-- Start of Input data --

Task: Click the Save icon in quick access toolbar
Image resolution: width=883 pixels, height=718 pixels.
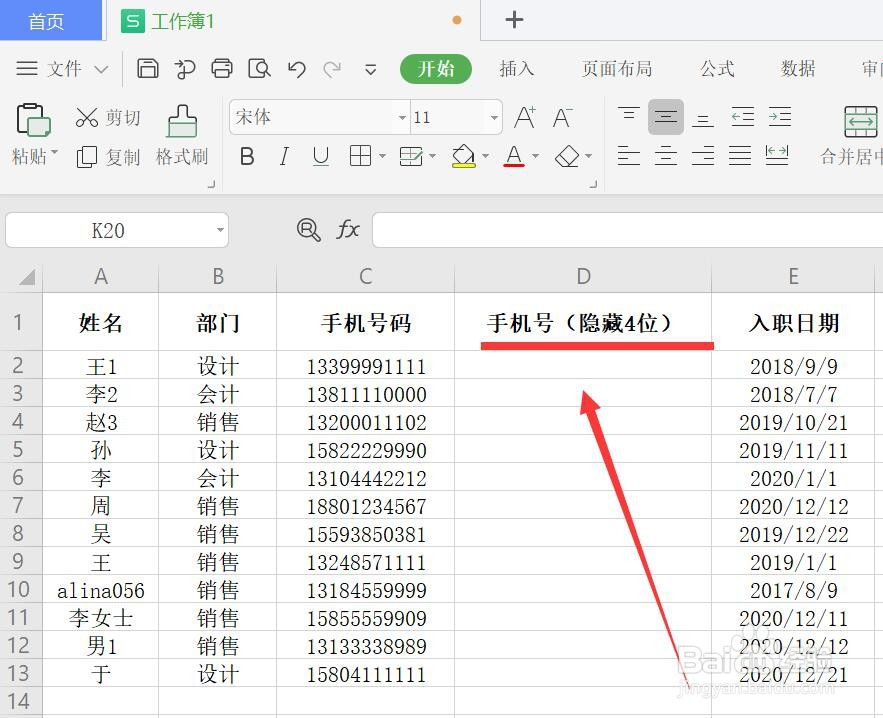Action: click(148, 68)
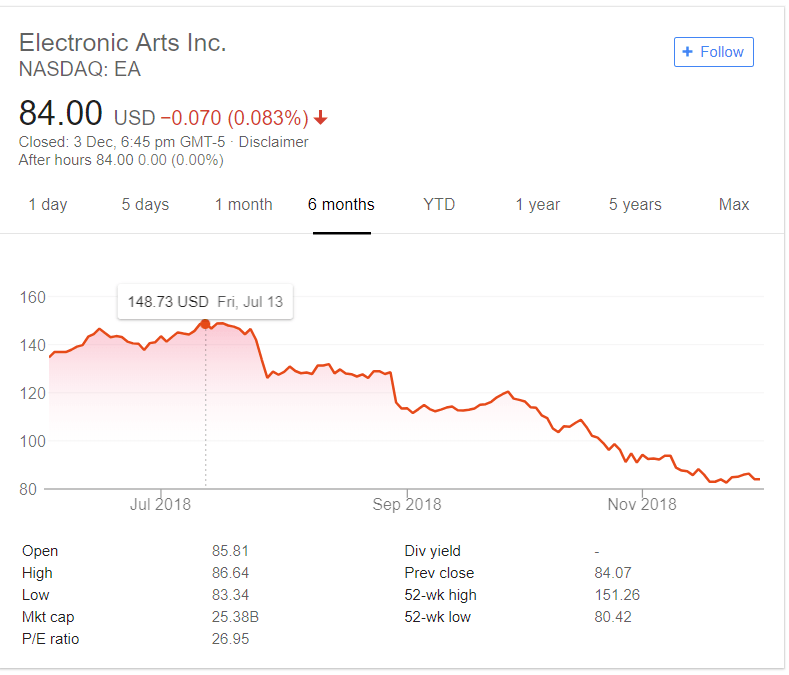
Task: Show the 1 month chart
Action: [243, 205]
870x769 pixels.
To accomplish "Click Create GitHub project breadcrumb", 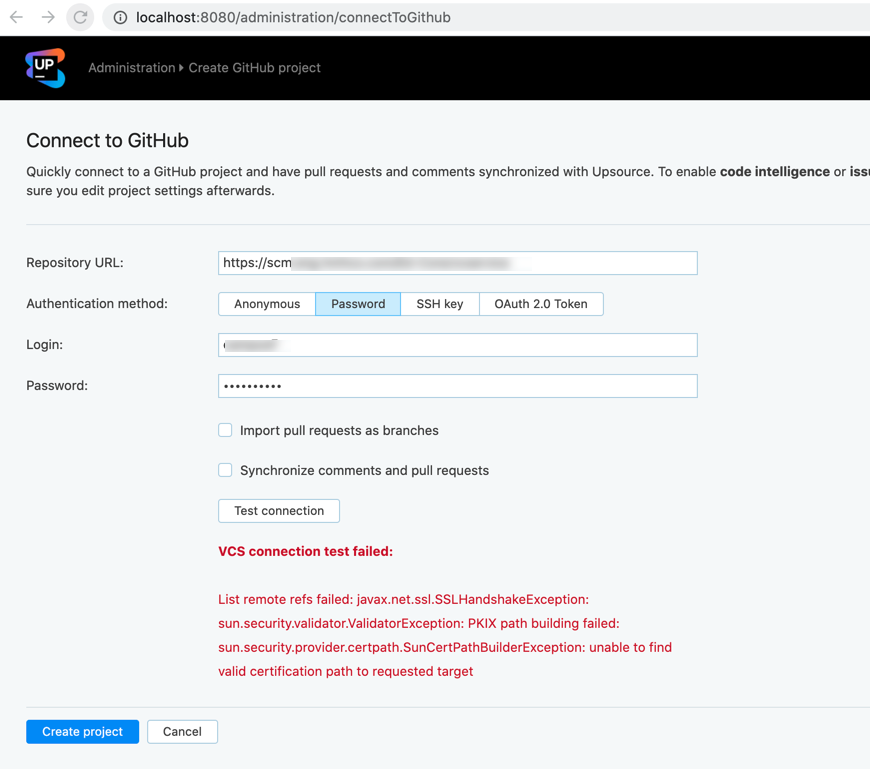I will 254,68.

-- End of Input data --

__Problem to work on__
Count the lines in the rows above that contain the string "Task", matching case exactly. Reply with the number alone.

__Right answer__
2